## Task prompt
The lines to return are the one containing "Where should I" and all that follow it in the entries below, duplicated exactly and nothing else.

── Input

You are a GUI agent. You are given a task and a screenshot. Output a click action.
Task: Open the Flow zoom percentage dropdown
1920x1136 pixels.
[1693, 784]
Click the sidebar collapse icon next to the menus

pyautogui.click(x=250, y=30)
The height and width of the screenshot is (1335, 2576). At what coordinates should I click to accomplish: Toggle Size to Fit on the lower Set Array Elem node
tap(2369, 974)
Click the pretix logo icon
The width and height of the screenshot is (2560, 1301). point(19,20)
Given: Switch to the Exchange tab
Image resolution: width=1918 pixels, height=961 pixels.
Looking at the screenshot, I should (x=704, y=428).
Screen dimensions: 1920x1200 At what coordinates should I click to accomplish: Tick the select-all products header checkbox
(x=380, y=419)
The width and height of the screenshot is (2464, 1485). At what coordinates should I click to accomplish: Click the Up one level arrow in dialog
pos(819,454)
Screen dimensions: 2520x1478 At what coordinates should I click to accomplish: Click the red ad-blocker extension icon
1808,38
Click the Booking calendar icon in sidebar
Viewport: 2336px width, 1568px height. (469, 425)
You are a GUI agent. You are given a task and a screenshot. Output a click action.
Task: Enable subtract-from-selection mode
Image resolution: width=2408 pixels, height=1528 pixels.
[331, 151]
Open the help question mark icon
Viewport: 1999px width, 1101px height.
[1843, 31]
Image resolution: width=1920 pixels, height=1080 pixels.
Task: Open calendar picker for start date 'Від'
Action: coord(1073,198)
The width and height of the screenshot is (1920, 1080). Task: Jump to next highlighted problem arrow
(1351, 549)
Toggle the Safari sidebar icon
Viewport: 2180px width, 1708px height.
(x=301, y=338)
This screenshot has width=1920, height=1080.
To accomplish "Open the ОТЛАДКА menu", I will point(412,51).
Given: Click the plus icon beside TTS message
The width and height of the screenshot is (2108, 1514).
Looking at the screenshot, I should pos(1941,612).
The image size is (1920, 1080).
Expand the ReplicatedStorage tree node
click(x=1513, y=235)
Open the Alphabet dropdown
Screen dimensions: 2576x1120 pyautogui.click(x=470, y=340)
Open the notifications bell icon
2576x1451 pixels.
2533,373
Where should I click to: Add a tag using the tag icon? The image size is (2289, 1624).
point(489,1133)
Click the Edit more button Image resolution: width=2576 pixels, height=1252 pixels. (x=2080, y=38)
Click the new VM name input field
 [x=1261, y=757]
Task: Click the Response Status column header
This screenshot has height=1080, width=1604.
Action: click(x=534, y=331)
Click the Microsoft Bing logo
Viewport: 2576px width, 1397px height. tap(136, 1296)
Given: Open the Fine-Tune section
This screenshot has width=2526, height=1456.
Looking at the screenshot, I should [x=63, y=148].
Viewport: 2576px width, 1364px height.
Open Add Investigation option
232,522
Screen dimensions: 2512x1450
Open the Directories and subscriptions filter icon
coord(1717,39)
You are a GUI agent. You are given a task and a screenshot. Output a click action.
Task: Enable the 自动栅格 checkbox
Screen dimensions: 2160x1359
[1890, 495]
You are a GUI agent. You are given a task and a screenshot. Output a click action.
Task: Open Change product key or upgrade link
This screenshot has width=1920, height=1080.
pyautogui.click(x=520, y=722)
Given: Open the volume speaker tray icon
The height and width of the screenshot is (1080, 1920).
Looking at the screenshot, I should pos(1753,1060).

────

## Solution
Where should I click to: Add a tag using the tag icon? The image size is (2289, 1624).
point(489,1133)
Click the Edit more button Image resolution: width=2576 pixels, height=1252 pixels. (x=2080, y=38)
Click the new VM name input field
 [x=1261, y=757]
Task: Click the Response Status column header
This screenshot has height=1080, width=1604.
Action: click(x=534, y=331)
Click the Microsoft Bing logo
Viewport: 2576px width, 1397px height. tap(136, 1296)
Given: Open the Fine-Tune section
This screenshot has width=2526, height=1456.
Looking at the screenshot, I should [x=63, y=148].
Viewport: 2576px width, 1364px height.
Open Add Investigation option
232,522
Screen dimensions: 2512x1450
Open the Directories and subscriptions filter icon
coord(1717,39)
You are a GUI agent. You are given a task and a screenshot. Output a click action.
Task: Enable the 自动栅格 checkbox
Screen dimensions: 2160x1359
[1890, 495]
You are a GUI agent. You are given a task and a screenshot. Output a click action.
Task: Open Change product key or upgrade link
This screenshot has width=1920, height=1080.
pyautogui.click(x=520, y=722)
Given: Open the volume speaker tray icon
The height and width of the screenshot is (1080, 1920).
Looking at the screenshot, I should pos(1753,1060).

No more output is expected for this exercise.